In MN world grandparents are not supposed to put themselves out for grandchildren. I think this is absolutely rubbish! My husband and I are quite a lot older than OP’s MIL. We do childcare 2 days a week plus extra bits. Of course we both get down on the floor to play with our grandkids who are similar ages to OP’s. I also have to say that sitting down on easy chairs all day is the worse thing for your back and legs.
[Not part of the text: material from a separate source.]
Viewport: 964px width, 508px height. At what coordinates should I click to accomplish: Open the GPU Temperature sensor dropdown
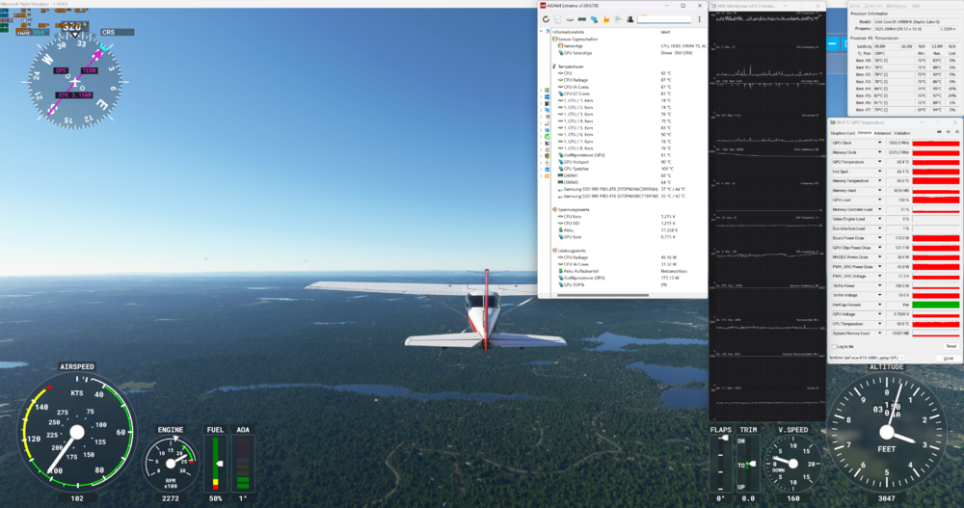879,162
SnowWhitesSM · 20/08/2022 18:07

I think the issue is OPs resentment (understandably) that her MIL does so much for her other dgc rather than floor play. You're right that the floor play is the red herring @RocketsMagnificent7

Also (whether it's personal or not) it does seem to me the type of people that like floor play with their dc judge others for not doing it - that's from countless MN threads over the years!

Unicorn717 · 20/08/2022 18:12

I wouldn't expect anyone who came round my house to sit on the floor and play with my kids. But if she's moaning about them not bothering with her surely there's other things that could be done? Is there a park or something close to your house she could take them to? That way they're all involved.

TheNinny · 20/08/2022 18:14

Lol my MIL used to make snippy wee comments about me not sitting on the floor with DD. I did, just not with company usually and I couldn’t for long due to horrendous back pain during and after pregnancy. I think you are being a bit uptight about physically sitting on floor but there are other ways to interact. My brothers MIL used to do the same thing. Ignore the children and not play interactively (she was very overweight so sitting on the floor was very difficult for her) but she made no other effort then get upset when her grandkids walked past her and brought thier toys to show me…the cool aunt (who didn’t go on floor either) 😂😎

SO224350 · 20/08/2022 18:15

I'm 7 years younger and very rarely sit on the floor as I struggle to get back up 😂

CurbsideProphet · 20/08/2022 18:19

How does she think a 10 month old baby, 2 year old, and 4 year old should be interacting with her?

Unexpecteddrivinginstructor · 20/08/2022 18:19

Maybe she finds it easier to get off the floor at home - some furniture is easier to pull up on than others. Maybe she doesn't enjoy it with the other gc but has to because she is in sole charge. It depends how much you want her to bond with the gc.